Hostage crisis highlights roles in geopolitics

April 9, 2007
While it’s difficult to predict how the new Iranian hostage crisis will end, responses by other countries say much about modern geopolitics.

While it’s difficult to predict how the new Iranian hostage crisis will end, responses by other countries say much about modern geopolitics.

The eternal problem with the Iranian government is, of course, that it is difficult to predict. Internal conflicts explain why.

The president is a ranting apocalypticist who serves as the puppet of ruling mullahs but who was elected, albeit in questionable voting, by people who despise the mullahs.

So was the Mar. 23 abduction of 15 British sailors and marines a planned act of the theocracy, the work of rogue members of the mullahs’ Revolutionary Guards, or the result of some internal clash that got out of control? If planned, was it an attempt to retaliate for the UK’s anticipated support for toughened sanctions against nuclear-ambitious Iran in the United Nations? Was it indirect retaliation for the US capture of Iranian provocateurs in Iraq? Or did the theocracy need an external crisis to quell seething domestic political pressure?

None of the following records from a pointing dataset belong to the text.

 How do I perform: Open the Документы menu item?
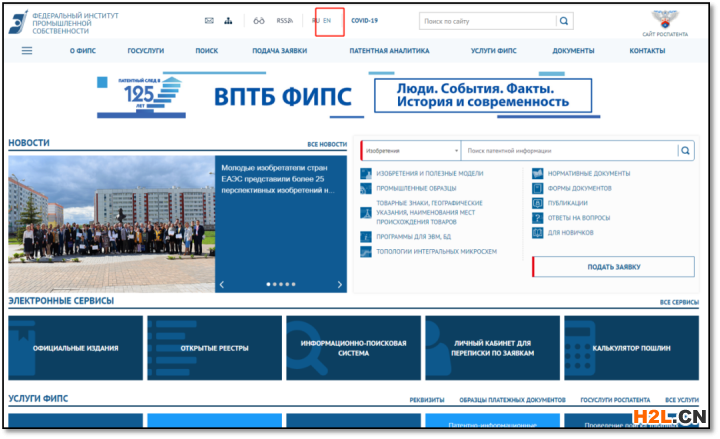pyautogui.click(x=573, y=51)
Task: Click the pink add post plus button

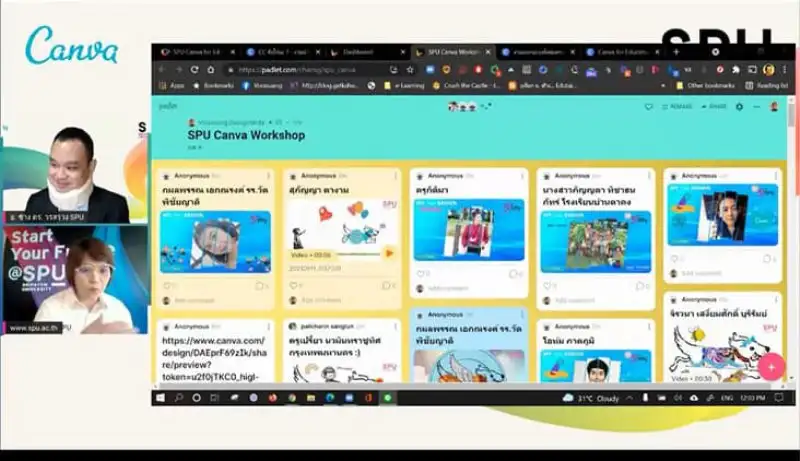Action: coord(769,366)
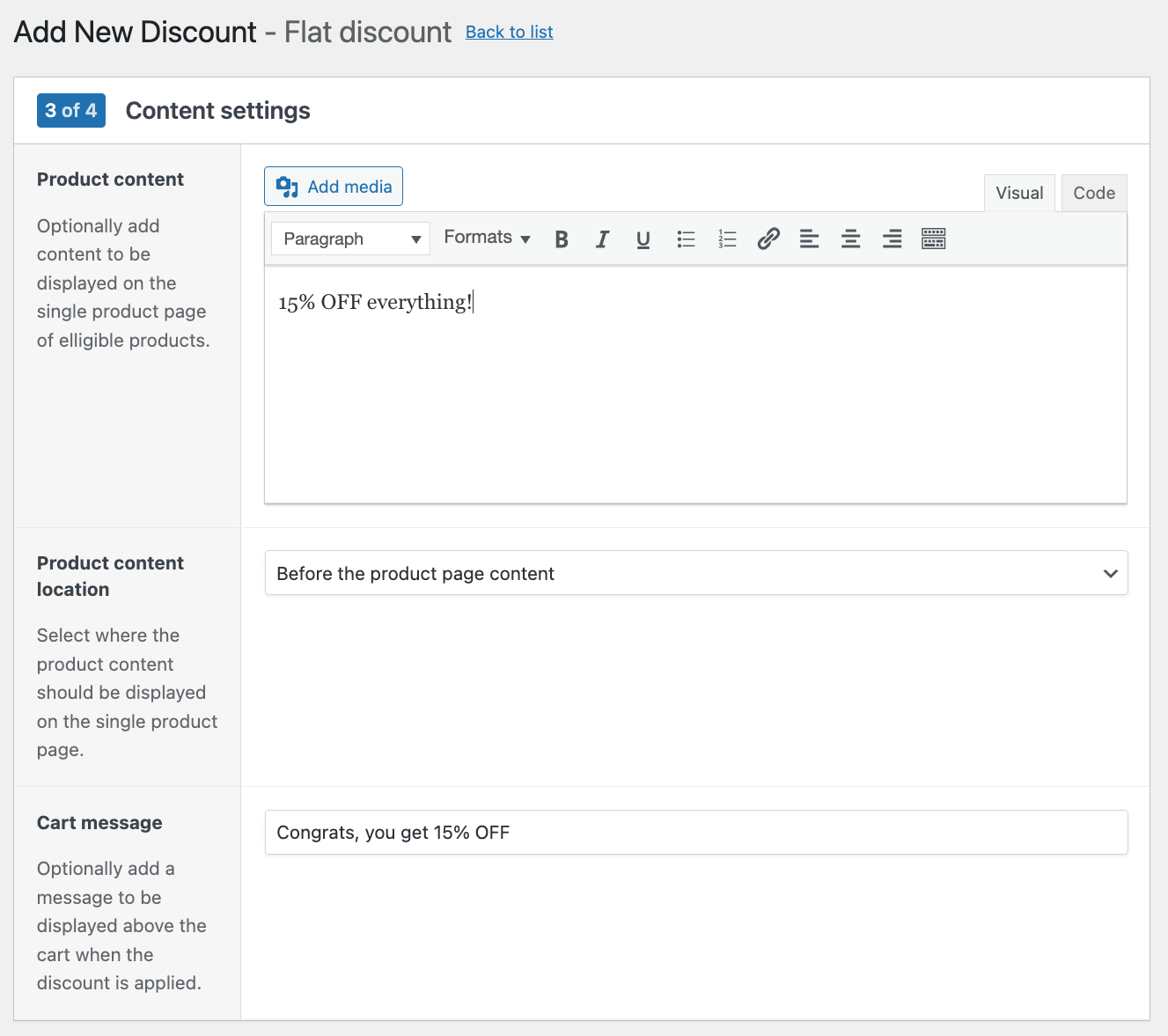Expand the Formats menu

pos(487,238)
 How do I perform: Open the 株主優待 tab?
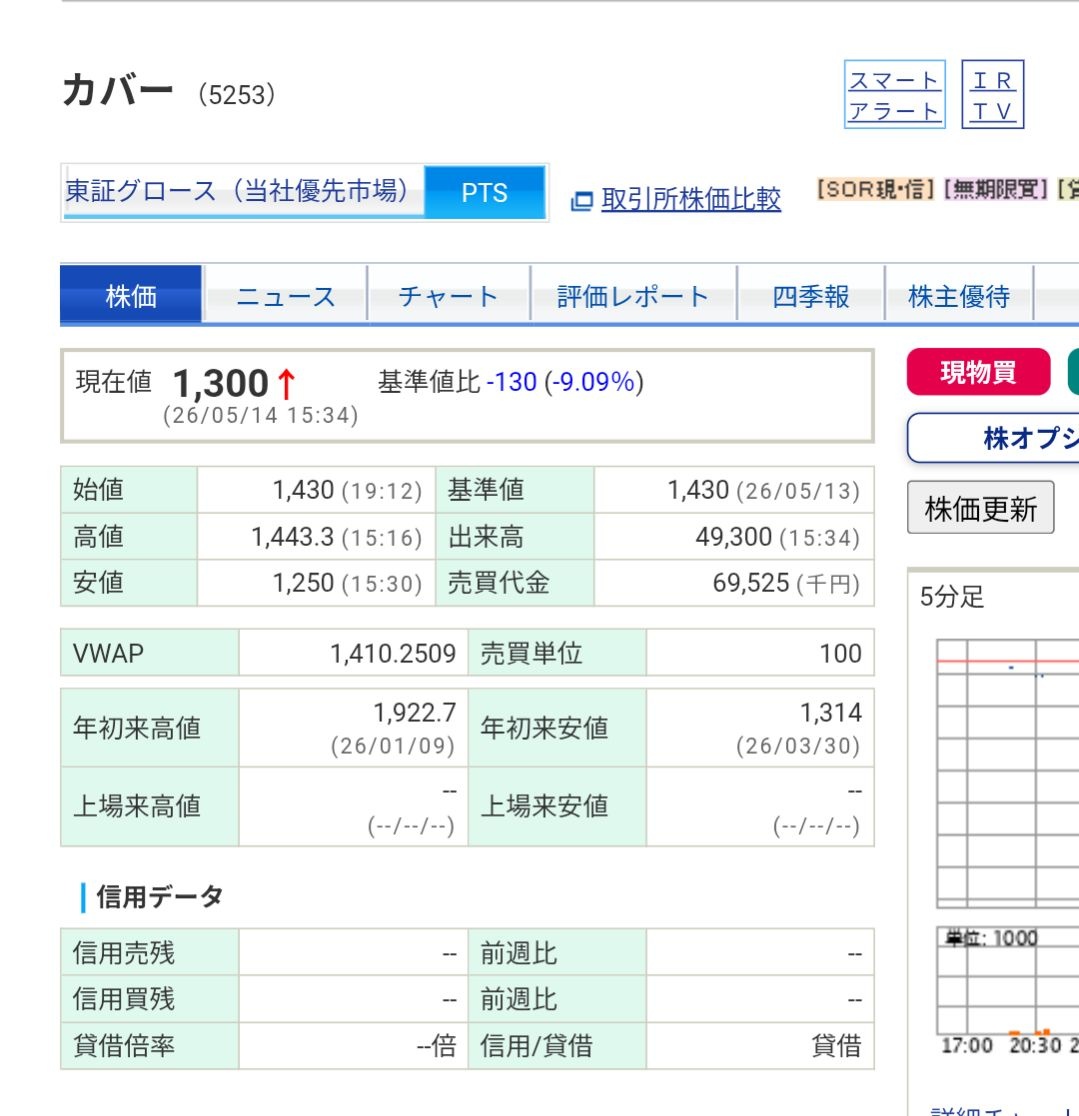click(959, 295)

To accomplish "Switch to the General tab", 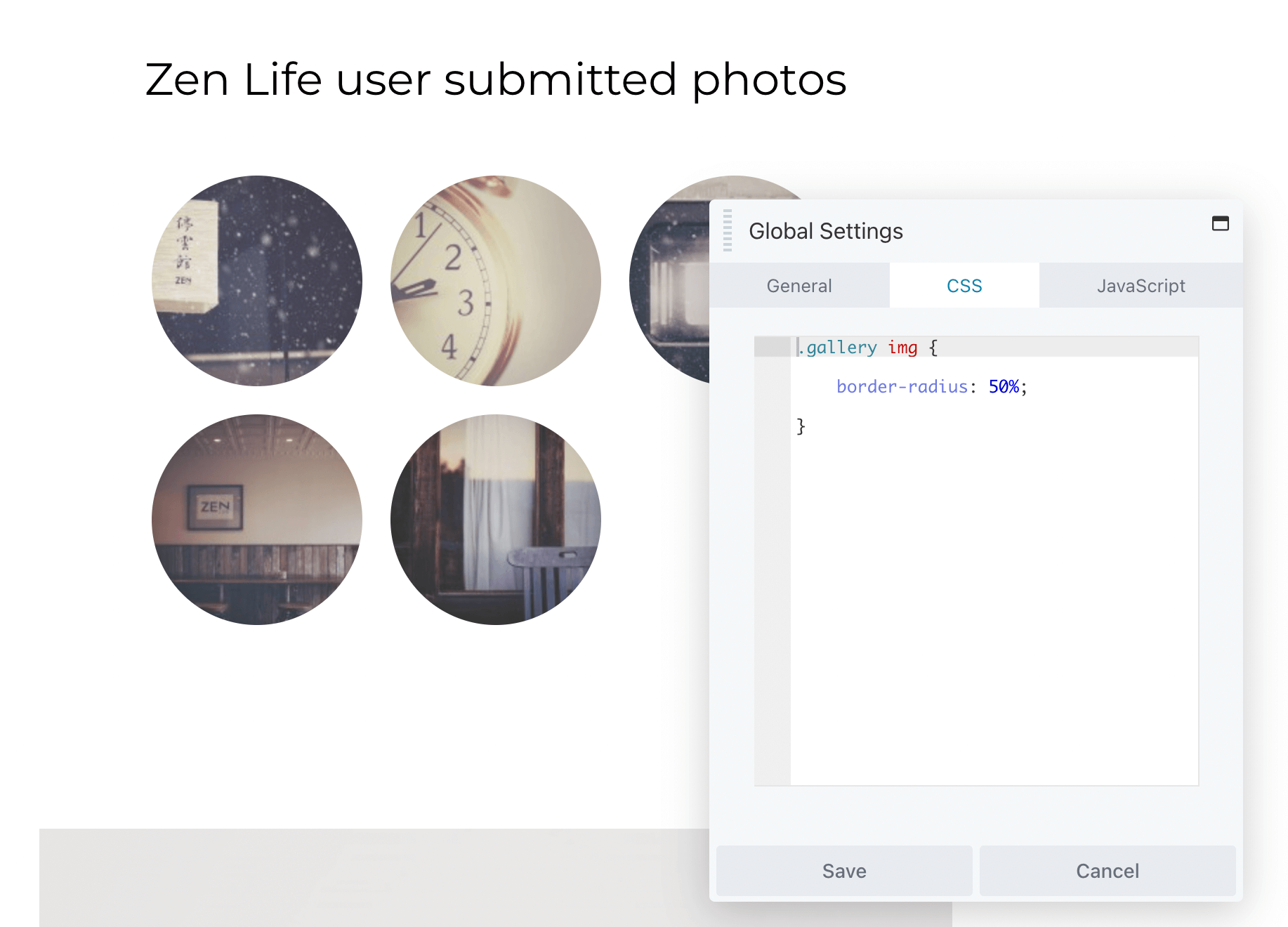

The rogue-mercenary theory weakened after Tehran first insisted that the Brits had boated into Iranian territory then ludicrously changed the incident’s alleged location when the UK government showed the original cite to have been well within Iraqi waters. At this writing, the Iranian leadership seemed determined to raise tension.

Iranian expansionism has drawn an obviously worried Saudi Arabia out of its normal reticence. At an Arab League meeting Mar. 28 in Riyadh, Saudi King Abdullah scolded colleagues for crises in Lebanon, Iraq, and Sudan.

“The real blame should be directed at us, the leaders of the Arab nation,” he said, blaming “our constant disagreements and rejection of unity.” The purpose of the meeting was to reconsider a 2002 Saudi proposal-itself an uncharacteristically bold move-for Israeli-Palestinian peace.

In Europe, the UK seems expected to handle the crisis on its own. The European Union has acted more like the Saudi Arabia of old-quiet and, from all outward appearances, unresponsive-than the center of solidarity it celebrated in its 50th anniversary as 15 Europeans became victims of international kidnapping.

Meanwhile, the US increased naval activity in the Persian Gulf.